From here, the next step would normally be prescribing corrective lenses — glasses or contacts. Once the lenses are in place, light will enter the eye without being improperly bent or broken. But the BINA researchers instead want to use their eye drops to alter the way light comes into the eye in the first place. They do this by projecting a laser pattern, unique to a patient's eyes, onto the surface of the eye to very lightly remove small areas of the cornea. "These nanoparticles go into the shallow ablated patterns generated on the surface of the cornea," Zeev Zalevsky, professor of electrical engineering and nanophotonics at Bar-Ilan University, explained to Digital Trends. "They change the refraction index inside of those patterns. This corrects the visual problem the user has."

This is different from the invasive work that happens during traditional laser eye surgery. The entire process takes just a few seconds.

While the research looks promising, don't ditch your glasses or contact lenses just yet. So far, researchers at BINA have tested Nano-Drops on 10 pigs and successfully corrected their myopia and hyperopia. They plan to test the eye drops on rabbits next. Eventually, they hope to try them on humans, but clinical trials may take years to start.

Even if you could get your hands on these high-tech drops now, their effects wouldn't be permanent. Because the laser work is superficial, a patient's eyes will heal themselves, and the effect will wear off. They would need to have the treatment again, roughly every month or two.

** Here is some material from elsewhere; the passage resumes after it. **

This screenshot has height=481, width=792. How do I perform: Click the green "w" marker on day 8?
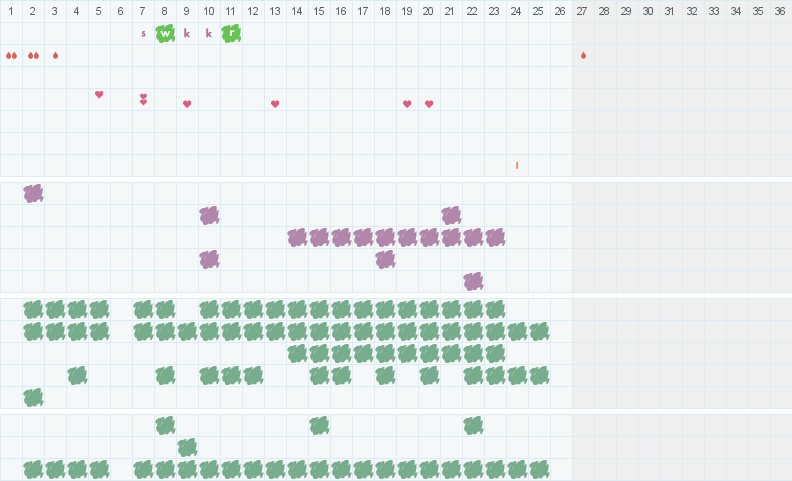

Another potential problem is that Nano-Drops may not work for people who require very strong prescription lenses. At this point, the drops have only proven effective at fixing mild vision problems. And researchers are still looking at the potential side effects of putting nanoparticles in human eyes. They may build up over time in the body, and it's not clear how this could affect a person's health long-term.